What is needed
Give every row below as a Markdown table with the columns No. and Row, numbering them in order and leaving out the blank ones.

[BEGIN Task material]

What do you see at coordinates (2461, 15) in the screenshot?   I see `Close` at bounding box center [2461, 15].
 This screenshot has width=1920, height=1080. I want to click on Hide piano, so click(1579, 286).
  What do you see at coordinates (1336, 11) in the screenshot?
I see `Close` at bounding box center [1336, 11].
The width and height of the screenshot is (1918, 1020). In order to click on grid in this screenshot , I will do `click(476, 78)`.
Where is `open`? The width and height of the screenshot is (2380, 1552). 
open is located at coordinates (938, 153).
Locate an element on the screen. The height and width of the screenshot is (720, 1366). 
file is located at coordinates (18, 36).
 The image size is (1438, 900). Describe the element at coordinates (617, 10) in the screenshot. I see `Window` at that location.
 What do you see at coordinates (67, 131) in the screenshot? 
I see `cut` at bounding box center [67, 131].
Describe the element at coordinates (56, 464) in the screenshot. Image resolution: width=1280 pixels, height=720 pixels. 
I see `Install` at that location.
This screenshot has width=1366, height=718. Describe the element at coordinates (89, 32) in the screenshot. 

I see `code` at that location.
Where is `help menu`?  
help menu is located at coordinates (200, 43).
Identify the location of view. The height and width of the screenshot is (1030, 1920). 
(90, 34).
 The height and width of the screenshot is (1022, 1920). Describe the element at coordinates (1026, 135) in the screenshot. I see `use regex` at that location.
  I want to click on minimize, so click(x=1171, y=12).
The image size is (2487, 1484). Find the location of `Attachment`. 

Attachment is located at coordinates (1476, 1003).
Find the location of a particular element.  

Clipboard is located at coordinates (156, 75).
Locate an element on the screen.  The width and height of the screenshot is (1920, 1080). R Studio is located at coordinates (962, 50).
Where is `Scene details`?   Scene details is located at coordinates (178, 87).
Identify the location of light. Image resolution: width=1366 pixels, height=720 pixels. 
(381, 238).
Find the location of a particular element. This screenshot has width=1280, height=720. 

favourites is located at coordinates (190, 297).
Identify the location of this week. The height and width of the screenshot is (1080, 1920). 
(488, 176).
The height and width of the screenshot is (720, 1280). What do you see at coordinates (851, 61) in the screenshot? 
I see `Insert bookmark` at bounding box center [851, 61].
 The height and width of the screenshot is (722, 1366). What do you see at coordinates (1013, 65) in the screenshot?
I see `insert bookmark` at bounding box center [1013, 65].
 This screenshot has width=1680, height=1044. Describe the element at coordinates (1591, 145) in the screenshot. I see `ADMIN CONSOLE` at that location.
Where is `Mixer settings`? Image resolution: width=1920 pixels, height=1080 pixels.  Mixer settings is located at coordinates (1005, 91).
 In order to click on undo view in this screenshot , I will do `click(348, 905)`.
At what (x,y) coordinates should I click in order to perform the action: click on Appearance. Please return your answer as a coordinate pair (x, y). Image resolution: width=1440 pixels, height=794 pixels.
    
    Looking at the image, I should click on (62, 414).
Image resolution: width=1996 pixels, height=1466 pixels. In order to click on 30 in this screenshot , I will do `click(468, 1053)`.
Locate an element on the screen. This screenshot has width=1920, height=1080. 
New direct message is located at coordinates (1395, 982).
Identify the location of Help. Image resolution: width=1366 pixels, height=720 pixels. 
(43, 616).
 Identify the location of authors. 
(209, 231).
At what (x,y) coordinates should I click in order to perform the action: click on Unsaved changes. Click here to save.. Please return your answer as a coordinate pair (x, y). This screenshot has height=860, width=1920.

[END Task material]

Result
| No. | Row |
|---|---|
| 1 | What do you see at coordinates (2461, 15) in the screenshot?   I see `Close` at bounding box center [2461, 15]. |
| 2 |  This screenshot has width=1920, height=1080. I want to click on Hide piano, so click(1579, 286). |
| 3 |   What do you see at coordinates (1336, 11) in the screenshot? |
| 4 | I see `Close` at bounding box center [1336, 11]. |
| 5 | The width and height of the screenshot is (1918, 1020). In order to click on grid in this screenshot , I will do `click(476, 78)`. |
| 6 | Where is `open`? The width and height of the screenshot is (2380, 1552).  |
| 7 | open is located at coordinates (938, 153). |
| 8 | Locate an element on the screen. The height and width of the screenshot is (720, 1366).  |
| 9 | file is located at coordinates (18, 36). |
| 10 |  The image size is (1438, 900). Describe the element at coordinates (617, 10) in the screenshot. I see `Window` at that location. |
| 11 |  What do you see at coordinates (67, 131) in the screenshot?  |
| 12 | I see `cut` at bounding box center [67, 131]. |
| 13 | Describe the element at coordinates (56, 464) in the screenshot. Image resolution: width=1280 pixels, height=720 pixels.  |
| 14 | I see `Install` at that location. |
| 15 | This screenshot has width=1366, height=718. Describe the element at coordinates (89, 32) in the screenshot.  |
| 16 | I see `code` at that location. |
| 17 | Where is `help menu`?   |
| 18 | help menu is located at coordinates (200, 43). |
| 19 | Identify the location of view. The height and width of the screenshot is (1030, 1920).  |
| 20 | (90, 34). |
| 21 |  The height and width of the screenshot is (1022, 1920). Describe the element at coordinates (1026, 135) in the screenshot. I see `use regex` at that location. |
| 22 |   I want to click on minimize, so click(x=1171, y=12). |
| 23 | The image size is (2487, 1484). Find the location of `Attachment`.  |
| 24 | Attachment is located at coordinates (1476, 1003). |
| 25 | Find the location of a particular element.   |
| 26 | Clipboard is located at coordinates (156, 75). |
| 27 | Locate an element on the screen.  The width and height of the screenshot is (1920, 1080). R Studio is located at coordinates (962, 50). |
| 28 | Where is `Scene details`?   Scene details is located at coordinates (178, 87). |
| 29 | Identify the location of light. Image resolution: width=1366 pixels, height=720 pixels.  |
| 30 | (381, 238). |
| 31 | Find the location of a particular element. This screenshot has width=1280, height=720.  |
| 32 | favourites is located at coordinates (190, 297). |
| 33 | Identify the location of this week. The height and width of the screenshot is (1080, 1920).  |
| 34 | (488, 176). |
| 35 | The height and width of the screenshot is (720, 1280). What do you see at coordinates (851, 61) in the screenshot?  |
| 36 | I see `Insert bookmark` at bounding box center [851, 61]. |
| 37 |  The height and width of the screenshot is (722, 1366). What do you see at coordinates (1013, 65) in the screenshot? |
| 38 | I see `insert bookmark` at bounding box center [1013, 65]. |
| 39 |  This screenshot has width=1680, height=1044. Describe the element at coordinates (1591, 145) in the screenshot. I see `ADMIN CONSOLE` at that location. |
| 40 | Where is `Mixer settings`? Image resolution: width=1920 pixels, height=1080 pixels.  Mixer settings is located at coordinates (1005, 91). |
| 41 |  In order to click on undo view in this screenshot , I will do `click(348, 905)`. |
| 42 | At what (x,y) coordinates should I click in order to perform the action: click on Appearance. Please return your answer as a coordinate pair (x, y). Image resolution: width=1440 pixels, height=794 pixels. |
| 43 |     Looking at the image, I should click on (62, 414). |
| 44 | Image resolution: width=1996 pixels, height=1466 pixels. In order to click on 30 in this screenshot , I will do `click(468, 1053)`. |
| 45 | Locate an element on the screen. This screenshot has width=1920, height=1080.  |
| 46 | New direct message is located at coordinates (1395, 982). |
| 47 | Identify the location of Help. Image resolution: width=1366 pixels, height=720 pixels.  |
| 48 | (43, 616). |
| 49 |  Identify the location of authors.  |
| 50 | (209, 231). |
| 51 | At what (x,y) coordinates should I click in order to perform the action: click on Unsaved changes. Click here to save.. Please return your answer as a coordinate pair (x, y). This screenshot has height=860, width=1920. |